===== Data under study

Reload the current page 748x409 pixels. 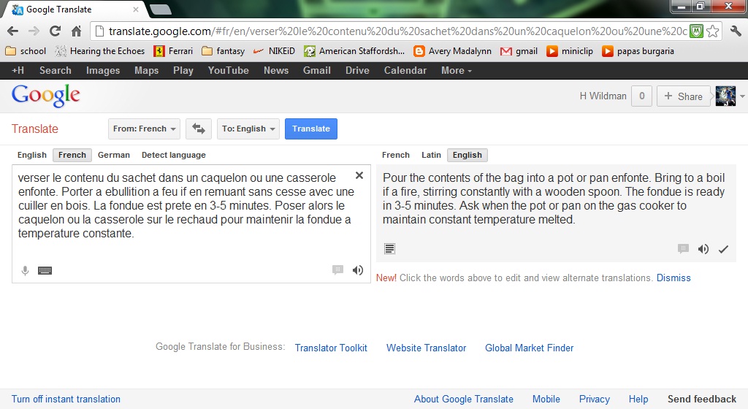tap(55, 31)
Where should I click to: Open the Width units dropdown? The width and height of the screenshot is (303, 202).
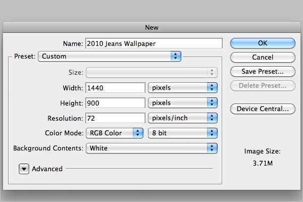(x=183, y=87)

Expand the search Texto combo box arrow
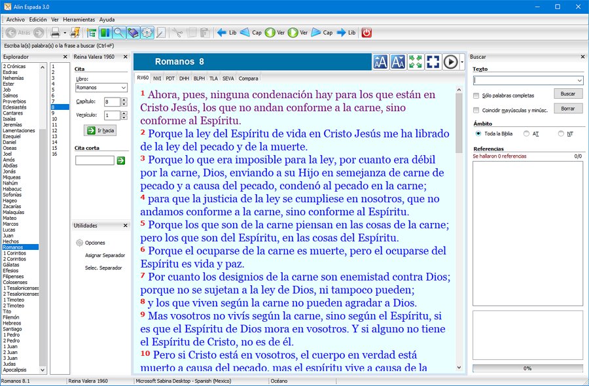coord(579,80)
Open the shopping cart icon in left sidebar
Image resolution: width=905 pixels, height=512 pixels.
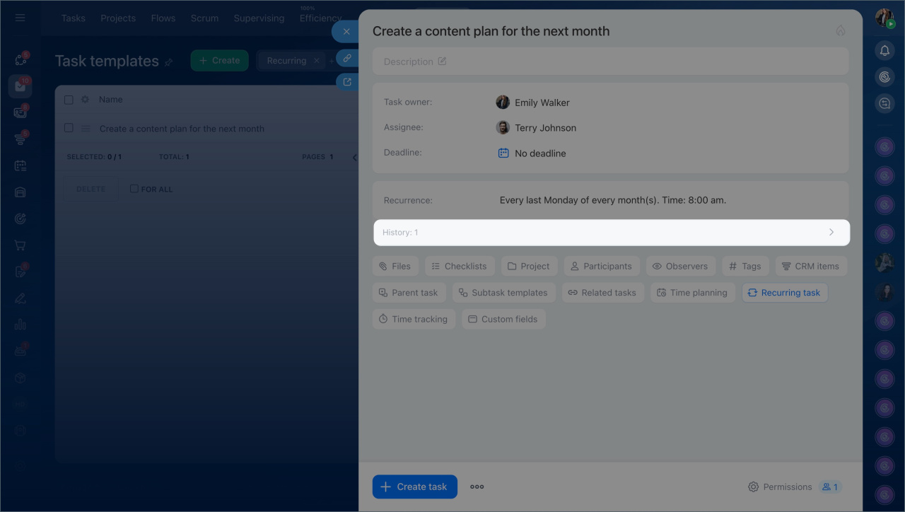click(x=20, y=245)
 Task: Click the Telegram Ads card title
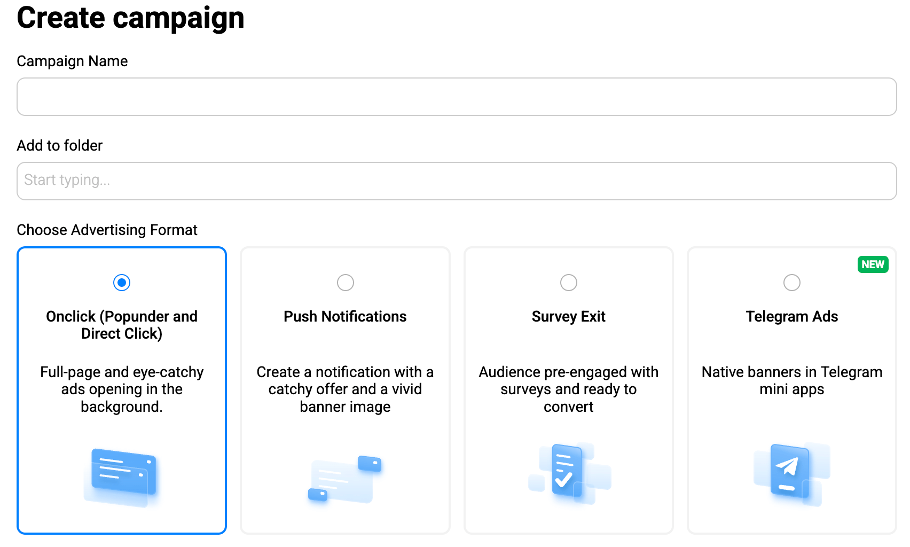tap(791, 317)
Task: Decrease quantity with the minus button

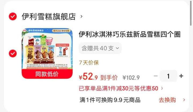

==========
===== Data under study

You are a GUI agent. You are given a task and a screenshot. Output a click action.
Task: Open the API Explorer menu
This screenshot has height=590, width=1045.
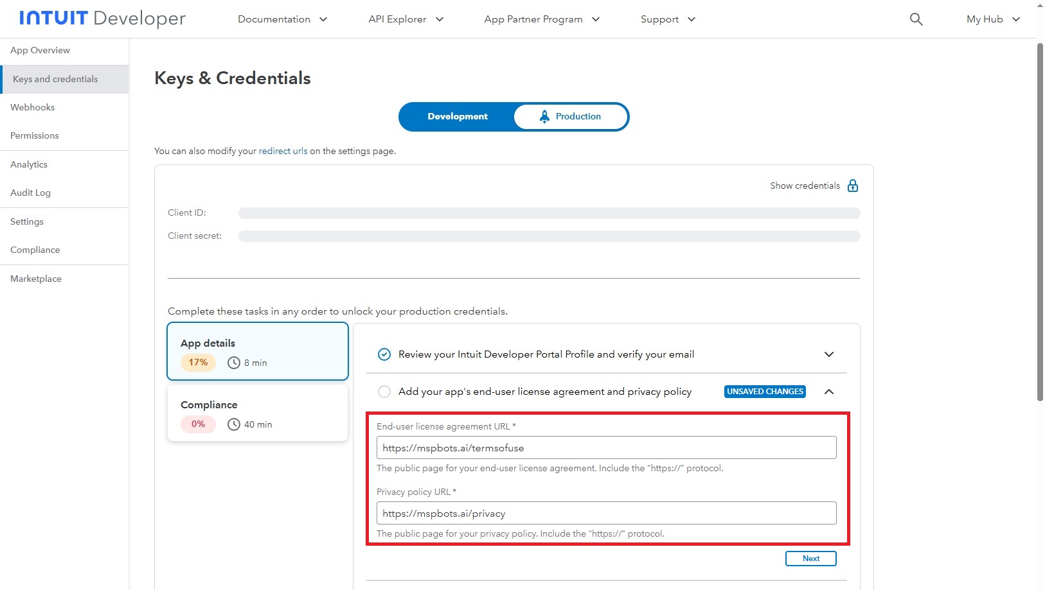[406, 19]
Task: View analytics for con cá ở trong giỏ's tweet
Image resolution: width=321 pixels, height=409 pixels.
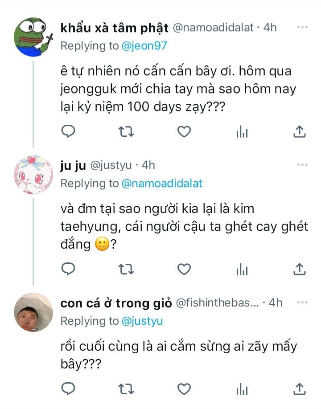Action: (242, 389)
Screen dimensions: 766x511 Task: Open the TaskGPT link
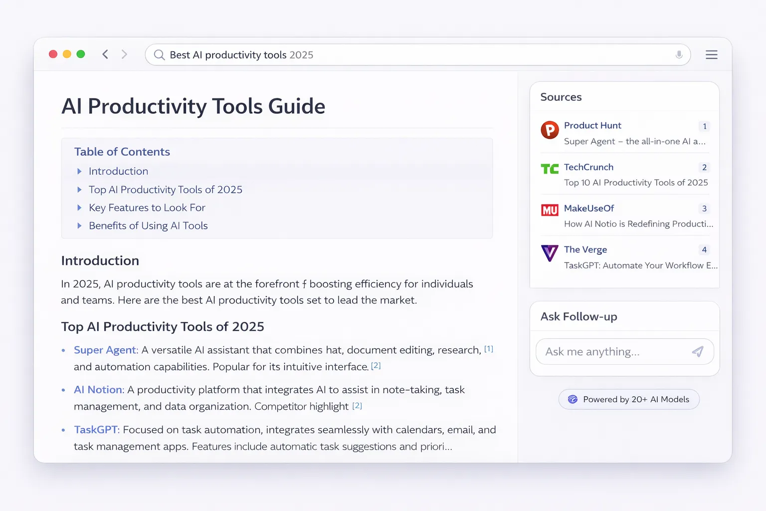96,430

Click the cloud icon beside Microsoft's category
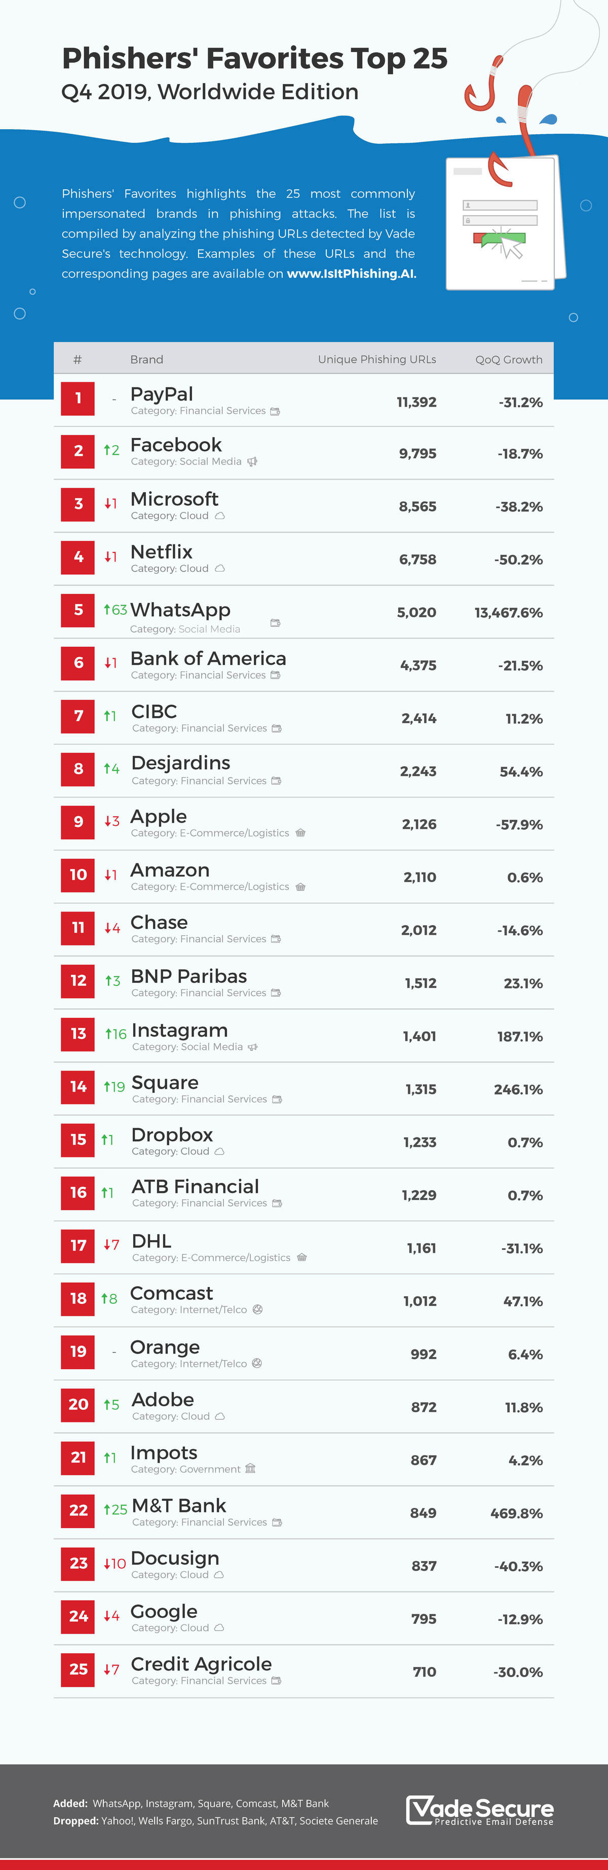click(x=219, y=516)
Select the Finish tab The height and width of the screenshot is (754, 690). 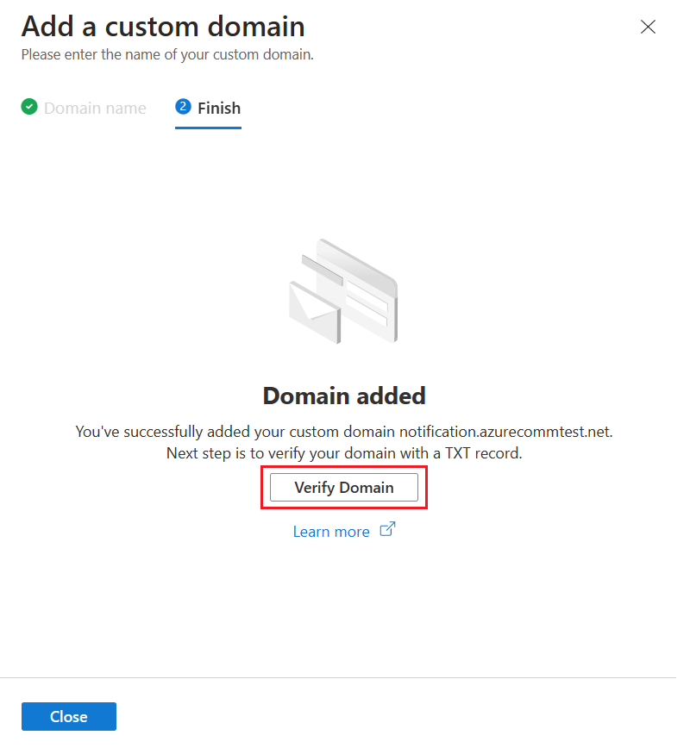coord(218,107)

==========

Exercise description → Only one part of the listing is wanted: the lines from the one containing "Where should I" through the one containing "Task: Decrease quantity with the minus button", both included. Please transcribe it exactly, leaving out the pictures.

The completed task →
Where should I click to: Open the Width units dropdown? The width and height of the screenshot is (303, 202).
(x=183, y=87)

Expand the search Texto combo box arrow
coord(579,80)
Open the shopping cart icon in left sidebar
Image resolution: width=905 pixels, height=512 pixels.
click(x=20, y=245)
 Task: Click the Telegram Ads card title
tap(791, 317)
Task: Decrease quantity with the minus button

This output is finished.